Interview with Franziska Schöniger
Researcher in the Energy Economics Group (EEG) at the Institute of Energy Systems and Electrical Drives
Data management is a very important part of our modeling work
What is your field of research?
I am working for the Energy Economics Group, being part of the working group “Renewable Energy Policy and Markets”. Within this group, renewable energy technologies and markets and their future prospects are analyzed. We address questions of policy design, market interactions, and sustainability aspects (e.g. for bioenergy) alongside analyses of broader, techno-economic impacts of increasing shares of renewable energies in the future.
Can you give us examples of how you use data management in your everyday work?
Modeling is a key element in our assessments, done at the energy system level with a focus on the impact of policy interventions, the design of instruments/support schemes, or aspects of system integration for renewables in Europe’s power system. For these activities, we develop our own models or extend the (sector and geographical) coverage of open-source tools. The open-source movement in the (energy) modeling world has gained momentum in recent years and offers huge opportunities for energy and climate research. However, this confronts researchers with new challenges in data management. Thus, data management is a very important part of our modeling work: from organizing input data to making output data visible and transparent. Therefore, I use data management as part of our project work for European or national research projects as well as for publications in the course of my PhD.
The teaching at our institute also includes data management practices, e.g. in the course “Open Source Energy System Modeling, opens an external URL in a new window” where students can learn the fundamentals of (open-source) data management and how to apply them in practice.
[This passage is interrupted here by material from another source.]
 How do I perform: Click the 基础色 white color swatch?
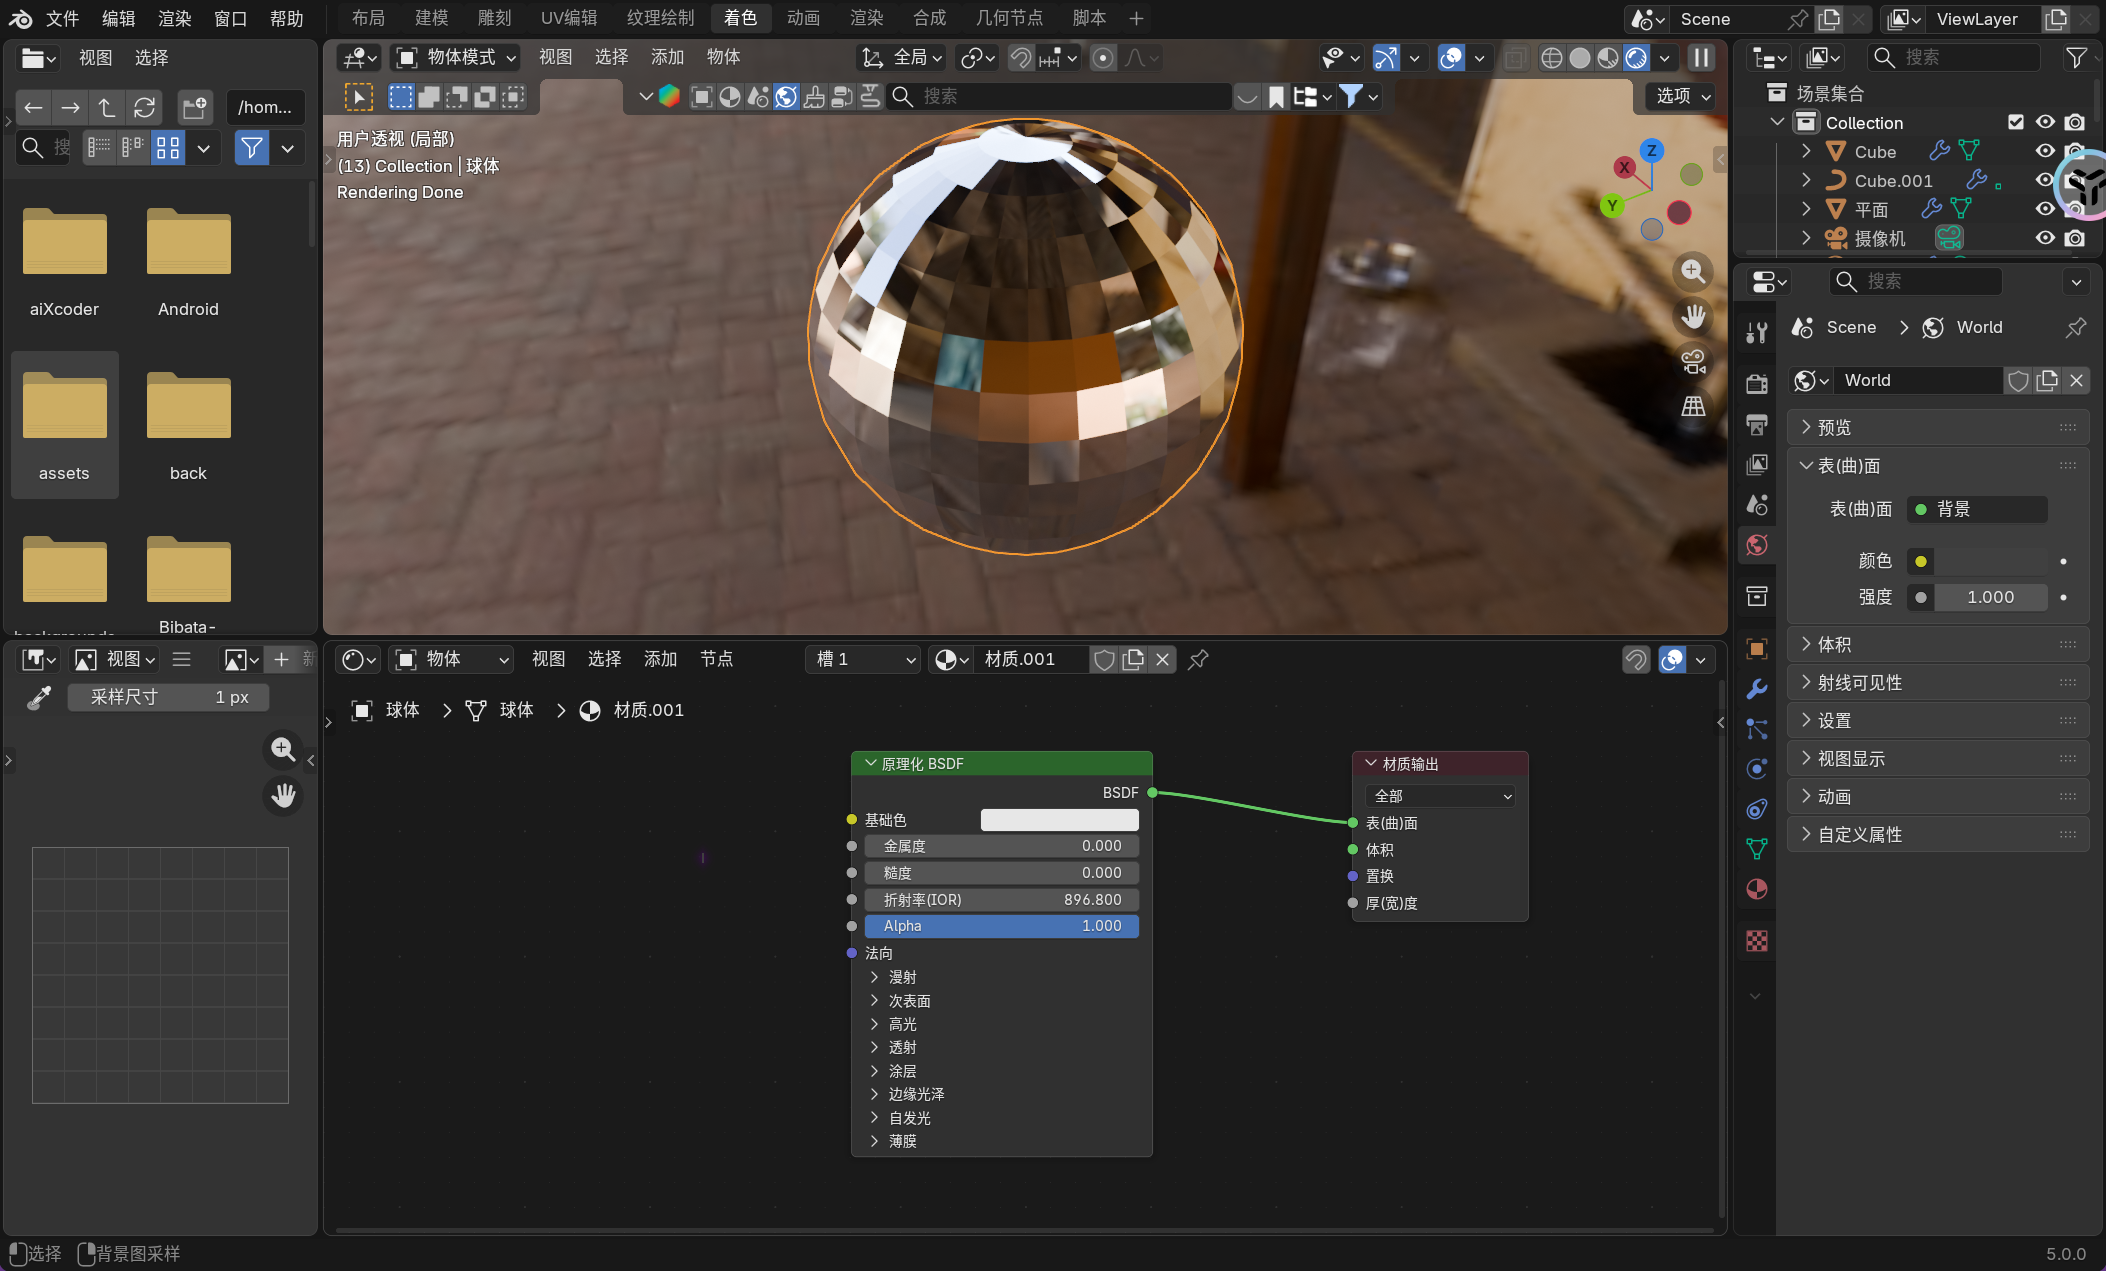click(1059, 820)
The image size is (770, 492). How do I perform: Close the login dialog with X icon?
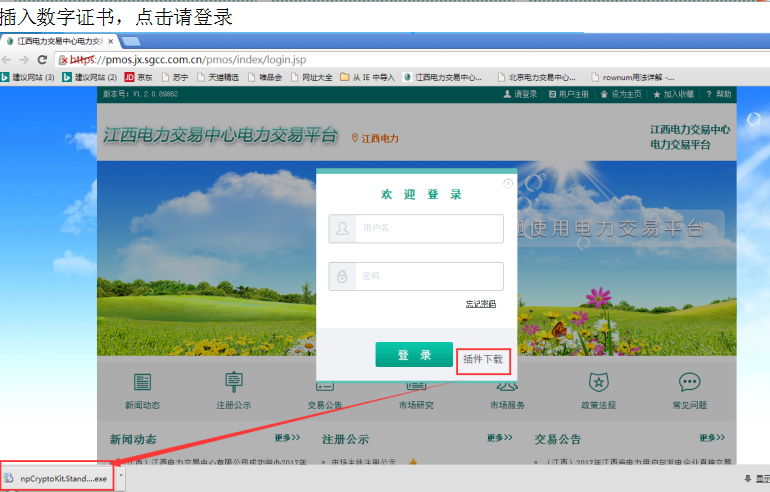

Are you using data repositories for data publication?
I use public data repositories (e.g. Zenodo) to make modeling data publicly available and assign licenses. I use this for example for the data underlying my modeling activities in research projects or scientific publications. Also, the open-source energy modeling community is collaborating via open repositories and is e.g. present on GitHub to cooperate and share modeling frameworks and data with others.